Exercise aim
Recast every line of the records below as a Markdown table with the columns Row and Line. Number each row and leave out blank lines.

### Record set

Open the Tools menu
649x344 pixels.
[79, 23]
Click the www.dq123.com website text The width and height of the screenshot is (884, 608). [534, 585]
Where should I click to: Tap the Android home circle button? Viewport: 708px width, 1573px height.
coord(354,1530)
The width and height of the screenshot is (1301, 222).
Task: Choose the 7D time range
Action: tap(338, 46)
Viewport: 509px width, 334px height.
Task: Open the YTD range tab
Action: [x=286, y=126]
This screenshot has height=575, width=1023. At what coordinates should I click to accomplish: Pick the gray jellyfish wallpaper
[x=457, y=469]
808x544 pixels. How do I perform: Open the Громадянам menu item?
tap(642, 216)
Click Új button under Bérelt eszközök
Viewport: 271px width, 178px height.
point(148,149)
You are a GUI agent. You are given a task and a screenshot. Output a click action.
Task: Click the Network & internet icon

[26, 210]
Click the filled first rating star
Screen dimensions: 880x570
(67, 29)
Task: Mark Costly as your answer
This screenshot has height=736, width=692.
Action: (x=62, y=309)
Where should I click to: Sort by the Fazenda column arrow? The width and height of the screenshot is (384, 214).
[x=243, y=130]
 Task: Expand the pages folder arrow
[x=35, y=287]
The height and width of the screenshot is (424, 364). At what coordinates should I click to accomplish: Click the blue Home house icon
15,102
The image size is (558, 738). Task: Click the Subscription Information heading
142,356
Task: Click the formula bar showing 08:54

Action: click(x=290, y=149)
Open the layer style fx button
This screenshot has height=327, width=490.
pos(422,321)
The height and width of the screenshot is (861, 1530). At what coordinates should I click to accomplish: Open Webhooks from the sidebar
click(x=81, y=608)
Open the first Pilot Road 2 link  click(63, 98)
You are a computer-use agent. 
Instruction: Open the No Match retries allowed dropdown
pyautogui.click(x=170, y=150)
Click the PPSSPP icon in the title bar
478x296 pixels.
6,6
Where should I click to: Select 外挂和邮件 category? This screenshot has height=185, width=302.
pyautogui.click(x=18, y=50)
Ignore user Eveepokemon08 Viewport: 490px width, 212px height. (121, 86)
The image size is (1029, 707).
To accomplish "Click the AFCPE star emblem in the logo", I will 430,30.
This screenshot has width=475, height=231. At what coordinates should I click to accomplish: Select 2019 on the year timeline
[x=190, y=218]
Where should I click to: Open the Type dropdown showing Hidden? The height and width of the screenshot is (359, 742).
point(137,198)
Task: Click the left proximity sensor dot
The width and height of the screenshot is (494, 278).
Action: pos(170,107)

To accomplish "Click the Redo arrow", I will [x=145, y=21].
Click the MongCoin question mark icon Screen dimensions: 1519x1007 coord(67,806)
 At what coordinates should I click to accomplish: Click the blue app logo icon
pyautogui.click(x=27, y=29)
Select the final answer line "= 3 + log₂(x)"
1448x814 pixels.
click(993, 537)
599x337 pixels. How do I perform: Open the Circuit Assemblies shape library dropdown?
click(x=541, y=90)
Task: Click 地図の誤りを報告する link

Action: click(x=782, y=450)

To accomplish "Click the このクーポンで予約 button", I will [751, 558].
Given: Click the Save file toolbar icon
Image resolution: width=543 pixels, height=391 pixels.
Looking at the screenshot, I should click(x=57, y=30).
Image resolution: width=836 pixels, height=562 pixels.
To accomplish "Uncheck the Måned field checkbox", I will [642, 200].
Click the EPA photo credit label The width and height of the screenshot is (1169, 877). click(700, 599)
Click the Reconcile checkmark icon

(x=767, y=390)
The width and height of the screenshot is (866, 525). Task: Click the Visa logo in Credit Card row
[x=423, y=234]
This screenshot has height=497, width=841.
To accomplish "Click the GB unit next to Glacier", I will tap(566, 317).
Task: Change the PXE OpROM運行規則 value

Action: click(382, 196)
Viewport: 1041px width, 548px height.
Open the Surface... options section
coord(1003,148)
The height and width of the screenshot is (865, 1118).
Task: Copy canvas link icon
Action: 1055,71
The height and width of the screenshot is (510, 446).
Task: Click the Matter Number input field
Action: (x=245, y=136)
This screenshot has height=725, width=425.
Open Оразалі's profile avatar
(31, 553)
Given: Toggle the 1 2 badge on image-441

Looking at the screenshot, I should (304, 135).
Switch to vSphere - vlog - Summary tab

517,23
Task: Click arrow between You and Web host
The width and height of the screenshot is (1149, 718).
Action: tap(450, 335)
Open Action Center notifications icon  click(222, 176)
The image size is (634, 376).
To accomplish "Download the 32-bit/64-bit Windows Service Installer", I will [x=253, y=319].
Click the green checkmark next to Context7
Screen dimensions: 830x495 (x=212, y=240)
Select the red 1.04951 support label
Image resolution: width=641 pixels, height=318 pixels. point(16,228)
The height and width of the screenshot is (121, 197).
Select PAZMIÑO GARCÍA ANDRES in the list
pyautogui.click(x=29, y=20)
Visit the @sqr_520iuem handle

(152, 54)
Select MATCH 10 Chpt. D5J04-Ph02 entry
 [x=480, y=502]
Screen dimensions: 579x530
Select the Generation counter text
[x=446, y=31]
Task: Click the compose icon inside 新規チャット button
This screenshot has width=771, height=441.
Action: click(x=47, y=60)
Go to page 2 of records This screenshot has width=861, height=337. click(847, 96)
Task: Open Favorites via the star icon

######

Output below
| Row | Line |
|---|---|
| 1 | Open the Tools menu |
| 2 | 649x344 pixels. |
| 3 | [79, 23] |
| 4 | Click the www.dq123.com website text The width and height of the screenshot is (884, 608). [534, 585] |
| 5 | Where should I click to: Tap the Android home circle button? Viewport: 708px width, 1573px height. |
| 6 | coord(354,1530) |
| 7 | The width and height of the screenshot is (1301, 222). |
| 8 | Task: Choose the 7D time range |
| 9 | Action: tap(338, 46) |
| 10 | Viewport: 509px width, 334px height. |
| 11 | Task: Open the YTD range tab |
| 12 | Action: [x=286, y=126] |
| 13 | This screenshot has height=575, width=1023. At what coordinates should I click to accomplish: Pick the gray jellyfish wallpaper |
| 14 | [x=457, y=469] |
| 15 | 808x544 pixels. How do I perform: Open the Громадянам menu item? |
| 16 | tap(642, 216) |
| 17 | Click Új button under Bérelt eszközök |
| 18 | Viewport: 271px width, 178px height. |
| 19 | point(148,149) |
| 20 | You are a GUI agent. You are given a task and a screenshot. Output a click action. |
| 21 | Task: Click the Network & internet icon |
| 22 | [26, 210] |
| 23 | Click the filled first rating star |
| 24 | Screen dimensions: 880x570 |
| 25 | (67, 29) |
| 26 | Task: Mark Costly as your answer |
| 27 | This screenshot has height=736, width=692. |
| 28 | Action: (x=62, y=309) |
| 29 | Where should I click to: Sort by the Fazenda column arrow? The width and height of the screenshot is (384, 214). |
| 30 | [x=243, y=130] |
| 31 |  Task: Expand the pages folder arrow |
| 32 | [x=35, y=287] |
| 33 | The height and width of the screenshot is (424, 364). At what coordinates should I click to accomplish: Click the blue Home house icon |
| 34 | 15,102 |
| 35 | The image size is (558, 738). Task: Click the Subscription Information heading |
| 36 | 142,356 |
| 37 | Task: Click the formula bar showing 08:54 |
| 38 | Action: click(x=290, y=149) |
| 39 | Open the layer style fx button |
| 40 | This screenshot has height=327, width=490. |
| 41 | pos(422,321) |
| 42 | The height and width of the screenshot is (861, 1530). At what coordinates should I click to accomplish: Open Webhooks from the sidebar |
| 43 | click(x=81, y=608) |
| 44 | Open the first Pilot Road 2 link  click(63, 98) |
| 45 | You are a computer-use agent.  |
| 46 | Instruction: Open the No Match retries allowed dropdown |
| 47 | pyautogui.click(x=170, y=150) |
| 48 | Click the PPSSPP icon in the title bar |
| 49 | 478x296 pixels. |
| 50 | 6,6 |
| 51 | Where should I click to: Select 外挂和邮件 category? This screenshot has height=185, width=302. |
| 52 | pyautogui.click(x=18, y=50) |
| 53 | Ignore user Eveepokemon08 Viewport: 490px width, 212px height. (121, 86) |
| 54 | The image size is (1029, 707). |
| 55 | To accomplish "Click the AFCPE star emblem in the logo", I will 430,30. |
| 56 | This screenshot has width=475, height=231. At what coordinates should I click to accomplish: Select 2019 on the year timeline |
| 57 | [x=190, y=218] |
| 58 | Where should I click to: Open the Type dropdown showing Hidden? The height and width of the screenshot is (359, 742). |
| 59 | point(137,198) |
| 60 | Task: Click the left proximity sensor dot |
| 61 | The width and height of the screenshot is (494, 278). |
| 62 | Action: pos(170,107) |
| 63 | To accomplish "Click the Redo arrow", I will [x=145, y=21]. |
| 64 | Click the MongCoin question mark icon Screen dimensions: 1519x1007 coord(67,806) |
| 65 |  At what coordinates should I click to accomplish: Click the blue app logo icon |
| 66 | pyautogui.click(x=27, y=29) |
| 67 | Select the final answer line "= 3 + log₂(x)" |
| 68 | 1448x814 pixels. |
| 69 | click(993, 537) |
| 70 | 599x337 pixels. How do I perform: Open the Circuit Assemblies shape library dropdown? |
| 71 | click(x=541, y=90) |
| 72 | Task: Click 地図の誤りを報告する link |
| 73 | Action: click(x=782, y=450) |
| 74 | To accomplish "Click the このクーポンで予約 button", I will [751, 558]. |
| 75 | Given: Click the Save file toolbar icon |
| 76 | Image resolution: width=543 pixels, height=391 pixels. |
| 77 | Looking at the screenshot, I should click(x=57, y=30). |
| 78 | Image resolution: width=836 pixels, height=562 pixels. |
| 79 | To accomplish "Uncheck the Måned field checkbox", I will [642, 200]. |
| 80 | Click the EPA photo credit label The width and height of the screenshot is (1169, 877). click(700, 599) |
| 81 | Click the Reconcile checkmark icon |
| 82 | (x=767, y=390) |
| 83 | The width and height of the screenshot is (866, 525). Task: Click the Visa logo in Credit Card row |
| 84 | [x=423, y=234] |
| 85 | This screenshot has height=497, width=841. |
| 86 | To accomplish "Click the GB unit next to Glacier", I will tap(566, 317). |
| 87 | Task: Change the PXE OpROM運行規則 value |
| 88 | Action: click(382, 196) |
| 89 | Viewport: 1041px width, 548px height. |
| 90 | Open the Surface... options section |
| 91 | coord(1003,148) |
| 92 | The height and width of the screenshot is (865, 1118). |
| 93 | Task: Copy canvas link icon |
| 94 | Action: 1055,71 |
| 95 | The height and width of the screenshot is (510, 446). |
| 96 | Task: Click the Matter Number input field |
| 97 | Action: (x=245, y=136) |
| 98 | This screenshot has height=725, width=425. |
| 99 | Open Оразалі's profile avatar |
| 100 | (31, 553) |
| 101 | Given: Toggle the 1 2 badge on image-441 |
| 102 | Looking at the screenshot, I should (304, 135). |
| 103 | Switch to vSphere - vlog - Summary tab |
| 104 | 517,23 |
| 105 | Task: Click arrow between You and Web host |
| 106 | The width and height of the screenshot is (1149, 718). |
| 107 | Action: tap(450, 335) |
| 108 | Open Action Center notifications icon  click(222, 176) |
| 109 | The image size is (634, 376). |
| 110 | To accomplish "Download the 32-bit/64-bit Windows Service Installer", I will [x=253, y=319]. |
| 111 | Click the green checkmark next to Context7 |
| 112 | Screen dimensions: 830x495 (x=212, y=240) |
| 113 | Select the red 1.04951 support label |
| 114 | Image resolution: width=641 pixels, height=318 pixels. point(16,228) |
| 115 | The height and width of the screenshot is (121, 197). |
| 116 | Select PAZMIÑO GARCÍA ANDRES in the list |
| 117 | pyautogui.click(x=29, y=20) |
| 118 | Visit the @sqr_520iuem handle |
| 119 | (152, 54) |
| 120 | Select MATCH 10 Chpt. D5J04-Ph02 entry |
| 121 |  [x=480, y=502] |
| 122 | Screen dimensions: 579x530 |
| 123 | Select the Generation counter text |
| 124 | [x=446, y=31] |
| 125 | Task: Click the compose icon inside 新規チャット button |
| 126 | This screenshot has width=771, height=441. |
| 127 | Action: click(x=47, y=60) |
| 128 | Go to page 2 of records This screenshot has width=861, height=337. click(847, 96) |
| 129 | Task: Open Favorites via the star icon |